I am sure that genetics would be more palatable to the general public if it was subjected to a thorough linguistic makeover. Perhaps it is only me, but when geneticists use “allele” instead of variant, and “loci” instead of location I tend to turn the page and read about something else. It’s code, guys, it’s code. I don’t need to see the wriggly bits.
You may have found this explanation far too simple, but if you can bear to delve into the wet wriggly stuff, then I am told that the following might be helpful:
Introduction to Quantitative Genetics, Fourth Edition [Paperback] Douglas S. Falconer and Trudy F.C. Mackay 1996. ISBN-13: 978-0582243026 Everyone seems to recommend this book for its explanations and worked examples, though it is not the most up to date. Researchers look back at it almost as a sacred text, not that scientists believe in such things.
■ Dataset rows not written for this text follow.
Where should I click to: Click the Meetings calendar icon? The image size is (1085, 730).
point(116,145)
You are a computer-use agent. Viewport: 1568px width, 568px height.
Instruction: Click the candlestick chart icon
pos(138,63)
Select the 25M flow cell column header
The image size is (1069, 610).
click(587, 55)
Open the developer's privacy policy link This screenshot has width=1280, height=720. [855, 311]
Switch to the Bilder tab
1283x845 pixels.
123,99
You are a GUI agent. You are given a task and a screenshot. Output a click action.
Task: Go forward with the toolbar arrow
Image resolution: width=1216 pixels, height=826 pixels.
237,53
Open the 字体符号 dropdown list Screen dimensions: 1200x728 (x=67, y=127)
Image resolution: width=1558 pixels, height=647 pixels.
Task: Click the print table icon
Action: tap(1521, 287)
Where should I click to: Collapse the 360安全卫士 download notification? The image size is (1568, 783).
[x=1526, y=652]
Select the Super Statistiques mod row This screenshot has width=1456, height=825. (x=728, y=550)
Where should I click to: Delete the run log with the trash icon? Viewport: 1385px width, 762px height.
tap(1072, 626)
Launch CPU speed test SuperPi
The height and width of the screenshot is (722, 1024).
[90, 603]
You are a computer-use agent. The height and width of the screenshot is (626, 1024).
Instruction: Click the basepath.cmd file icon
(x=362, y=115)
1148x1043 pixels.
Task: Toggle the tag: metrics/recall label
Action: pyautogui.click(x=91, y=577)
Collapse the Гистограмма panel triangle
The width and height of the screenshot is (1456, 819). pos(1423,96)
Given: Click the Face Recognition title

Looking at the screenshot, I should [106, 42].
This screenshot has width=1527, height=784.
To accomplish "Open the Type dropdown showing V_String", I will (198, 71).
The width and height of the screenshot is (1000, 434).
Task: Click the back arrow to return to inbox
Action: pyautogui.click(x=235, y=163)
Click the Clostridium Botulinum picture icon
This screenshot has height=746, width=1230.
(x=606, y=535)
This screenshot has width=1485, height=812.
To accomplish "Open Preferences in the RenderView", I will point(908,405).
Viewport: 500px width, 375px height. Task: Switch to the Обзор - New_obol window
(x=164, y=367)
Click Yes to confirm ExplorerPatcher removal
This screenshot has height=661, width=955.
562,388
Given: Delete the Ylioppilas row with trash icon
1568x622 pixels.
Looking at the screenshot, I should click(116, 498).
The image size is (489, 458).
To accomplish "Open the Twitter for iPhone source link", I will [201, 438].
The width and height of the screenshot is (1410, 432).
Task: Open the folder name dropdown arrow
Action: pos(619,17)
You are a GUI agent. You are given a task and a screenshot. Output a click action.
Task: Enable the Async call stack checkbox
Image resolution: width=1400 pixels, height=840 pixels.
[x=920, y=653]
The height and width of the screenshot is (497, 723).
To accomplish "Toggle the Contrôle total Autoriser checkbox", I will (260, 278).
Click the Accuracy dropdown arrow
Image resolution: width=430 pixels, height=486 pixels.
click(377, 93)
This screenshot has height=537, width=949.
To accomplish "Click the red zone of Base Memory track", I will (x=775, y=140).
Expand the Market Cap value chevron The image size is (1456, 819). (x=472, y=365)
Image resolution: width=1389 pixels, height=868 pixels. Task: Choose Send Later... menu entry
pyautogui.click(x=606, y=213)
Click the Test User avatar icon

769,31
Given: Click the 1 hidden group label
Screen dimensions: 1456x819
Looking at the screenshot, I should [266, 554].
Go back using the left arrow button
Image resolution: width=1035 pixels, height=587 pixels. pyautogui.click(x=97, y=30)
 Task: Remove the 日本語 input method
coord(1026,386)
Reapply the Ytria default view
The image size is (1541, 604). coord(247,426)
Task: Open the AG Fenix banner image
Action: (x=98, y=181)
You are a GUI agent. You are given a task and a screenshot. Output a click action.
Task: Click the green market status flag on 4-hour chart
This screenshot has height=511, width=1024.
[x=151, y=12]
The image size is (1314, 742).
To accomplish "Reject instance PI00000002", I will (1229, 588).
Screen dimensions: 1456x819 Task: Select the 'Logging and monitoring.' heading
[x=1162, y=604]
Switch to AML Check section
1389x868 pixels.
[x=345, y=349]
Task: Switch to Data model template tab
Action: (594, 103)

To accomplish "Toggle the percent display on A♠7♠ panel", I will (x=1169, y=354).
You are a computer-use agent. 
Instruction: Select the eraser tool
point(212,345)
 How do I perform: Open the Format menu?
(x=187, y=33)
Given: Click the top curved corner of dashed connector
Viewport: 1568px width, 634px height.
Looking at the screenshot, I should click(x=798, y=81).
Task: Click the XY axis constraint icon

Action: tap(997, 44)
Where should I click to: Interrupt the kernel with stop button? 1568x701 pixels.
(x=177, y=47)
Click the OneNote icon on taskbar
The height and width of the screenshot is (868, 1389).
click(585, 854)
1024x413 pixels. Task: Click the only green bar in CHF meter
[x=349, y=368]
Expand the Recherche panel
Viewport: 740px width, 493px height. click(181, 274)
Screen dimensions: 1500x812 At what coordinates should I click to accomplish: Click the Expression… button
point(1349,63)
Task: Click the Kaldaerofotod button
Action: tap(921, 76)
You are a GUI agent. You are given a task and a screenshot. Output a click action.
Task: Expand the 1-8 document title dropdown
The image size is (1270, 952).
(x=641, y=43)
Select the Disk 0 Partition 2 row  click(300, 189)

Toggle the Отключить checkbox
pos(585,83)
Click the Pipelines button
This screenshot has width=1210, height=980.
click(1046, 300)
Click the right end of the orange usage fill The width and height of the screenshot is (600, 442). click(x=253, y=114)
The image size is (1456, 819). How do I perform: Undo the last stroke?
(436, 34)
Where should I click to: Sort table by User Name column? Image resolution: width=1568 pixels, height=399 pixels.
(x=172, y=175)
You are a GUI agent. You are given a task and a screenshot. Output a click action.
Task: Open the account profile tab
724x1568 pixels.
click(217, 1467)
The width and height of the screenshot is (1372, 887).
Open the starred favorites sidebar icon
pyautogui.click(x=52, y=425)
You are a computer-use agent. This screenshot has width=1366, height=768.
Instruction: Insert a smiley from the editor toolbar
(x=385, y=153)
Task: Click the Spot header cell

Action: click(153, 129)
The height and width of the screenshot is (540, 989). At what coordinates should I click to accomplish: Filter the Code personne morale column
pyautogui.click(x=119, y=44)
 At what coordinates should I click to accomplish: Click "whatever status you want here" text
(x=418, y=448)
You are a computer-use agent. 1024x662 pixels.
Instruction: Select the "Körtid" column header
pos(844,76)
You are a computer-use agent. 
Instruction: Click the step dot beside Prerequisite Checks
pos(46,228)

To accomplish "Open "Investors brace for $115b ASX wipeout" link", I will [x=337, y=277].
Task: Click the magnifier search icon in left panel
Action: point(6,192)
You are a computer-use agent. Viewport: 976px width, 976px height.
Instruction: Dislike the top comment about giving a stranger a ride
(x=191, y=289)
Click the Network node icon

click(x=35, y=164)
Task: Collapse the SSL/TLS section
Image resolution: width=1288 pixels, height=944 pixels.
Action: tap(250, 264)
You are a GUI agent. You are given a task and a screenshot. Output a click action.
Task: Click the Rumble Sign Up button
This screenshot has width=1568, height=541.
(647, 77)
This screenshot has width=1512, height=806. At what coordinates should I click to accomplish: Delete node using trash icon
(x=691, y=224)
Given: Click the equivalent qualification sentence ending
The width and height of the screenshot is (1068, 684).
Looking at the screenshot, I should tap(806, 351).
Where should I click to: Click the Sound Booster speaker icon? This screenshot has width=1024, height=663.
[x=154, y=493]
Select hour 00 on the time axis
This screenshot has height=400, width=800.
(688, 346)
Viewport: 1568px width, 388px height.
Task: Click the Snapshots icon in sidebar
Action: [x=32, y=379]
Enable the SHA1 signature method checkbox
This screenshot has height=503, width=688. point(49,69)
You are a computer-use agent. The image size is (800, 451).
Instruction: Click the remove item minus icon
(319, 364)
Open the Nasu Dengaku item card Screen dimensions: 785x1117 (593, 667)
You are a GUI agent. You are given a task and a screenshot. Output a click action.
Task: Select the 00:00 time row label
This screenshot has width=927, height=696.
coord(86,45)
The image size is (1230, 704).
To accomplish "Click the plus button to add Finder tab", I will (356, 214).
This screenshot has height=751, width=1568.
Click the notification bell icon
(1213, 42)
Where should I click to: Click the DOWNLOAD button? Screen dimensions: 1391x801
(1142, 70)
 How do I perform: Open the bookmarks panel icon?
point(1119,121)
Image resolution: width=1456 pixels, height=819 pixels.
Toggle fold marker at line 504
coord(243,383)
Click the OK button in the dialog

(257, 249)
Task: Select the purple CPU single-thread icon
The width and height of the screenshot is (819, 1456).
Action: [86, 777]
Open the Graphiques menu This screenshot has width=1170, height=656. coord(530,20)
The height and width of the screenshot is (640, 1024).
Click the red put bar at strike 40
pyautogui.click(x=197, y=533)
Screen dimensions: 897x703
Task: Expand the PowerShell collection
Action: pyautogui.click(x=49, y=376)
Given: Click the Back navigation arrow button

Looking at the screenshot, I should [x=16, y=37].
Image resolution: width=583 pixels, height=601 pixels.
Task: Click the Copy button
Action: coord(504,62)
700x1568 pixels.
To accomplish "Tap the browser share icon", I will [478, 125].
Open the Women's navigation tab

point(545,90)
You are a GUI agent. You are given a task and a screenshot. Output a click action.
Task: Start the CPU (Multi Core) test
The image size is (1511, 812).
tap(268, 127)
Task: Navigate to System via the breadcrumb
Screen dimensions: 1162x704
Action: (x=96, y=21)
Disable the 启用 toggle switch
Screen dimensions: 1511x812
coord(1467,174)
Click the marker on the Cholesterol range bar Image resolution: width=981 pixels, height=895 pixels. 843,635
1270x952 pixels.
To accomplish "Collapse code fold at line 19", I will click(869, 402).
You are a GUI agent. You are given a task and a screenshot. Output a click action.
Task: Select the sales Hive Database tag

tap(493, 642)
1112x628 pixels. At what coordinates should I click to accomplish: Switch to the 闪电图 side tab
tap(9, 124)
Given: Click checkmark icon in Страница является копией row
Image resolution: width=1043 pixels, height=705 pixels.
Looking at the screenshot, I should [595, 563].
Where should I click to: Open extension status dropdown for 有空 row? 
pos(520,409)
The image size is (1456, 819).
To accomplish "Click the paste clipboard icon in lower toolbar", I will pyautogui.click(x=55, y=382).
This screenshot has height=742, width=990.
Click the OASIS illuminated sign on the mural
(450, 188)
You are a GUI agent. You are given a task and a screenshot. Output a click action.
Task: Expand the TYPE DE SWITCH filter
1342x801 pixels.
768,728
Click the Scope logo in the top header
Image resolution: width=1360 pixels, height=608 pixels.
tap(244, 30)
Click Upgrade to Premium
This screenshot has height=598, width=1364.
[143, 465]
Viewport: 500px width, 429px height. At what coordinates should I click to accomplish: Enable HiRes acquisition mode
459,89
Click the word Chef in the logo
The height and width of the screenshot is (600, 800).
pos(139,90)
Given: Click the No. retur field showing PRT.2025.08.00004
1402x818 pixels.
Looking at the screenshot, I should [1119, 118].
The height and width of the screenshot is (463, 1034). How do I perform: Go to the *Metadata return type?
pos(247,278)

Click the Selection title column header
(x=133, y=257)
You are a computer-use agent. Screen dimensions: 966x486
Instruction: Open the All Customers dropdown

Behavioral Genetics. 6th Edition. Robert Plomin, John C. DeFries, Valerie S. Knopik, Jenae M. Neiderhiser 2012. ISBN-13: 978-1429242158. Described as being the crossroads where psychology and genetics meet, it covers the traditional ground and the newer authors are giving this edition an up to the minute feel.
G is for Genes: The Impact of Genetics on Education and Achievement
Kathryn Asbury and Robert Plomin. 2013 ISBN-13: 978-1118482810This new book, yet to be published but available for Kindle, has a far more specific focus on the genetics of scholastic achievement. It bills itself as a DNA to ABC text, but also covers the genetics of sporting ability, which makes a change from the familiar territory of IQ, motivation, special education and social status. It also propounds ideas, such as that continuity is genetic and change is environmental, genes are generalists and environments are specialists, and that the environments that matter most are those that are unique to individuals. It is written in a very readable format, probably intended for teachers. Depending on your background, it might be best to look at this one first.
Conclusion
From the point of view of psychology, all explanations compete on the same ground: Can the explanations lead to testable predictions? How well do those predictions match reality? Succinctly: Goodness of specification, goodness of fit.
As to genetics, just remember this: it is CODE just code. All you have to do is crack it.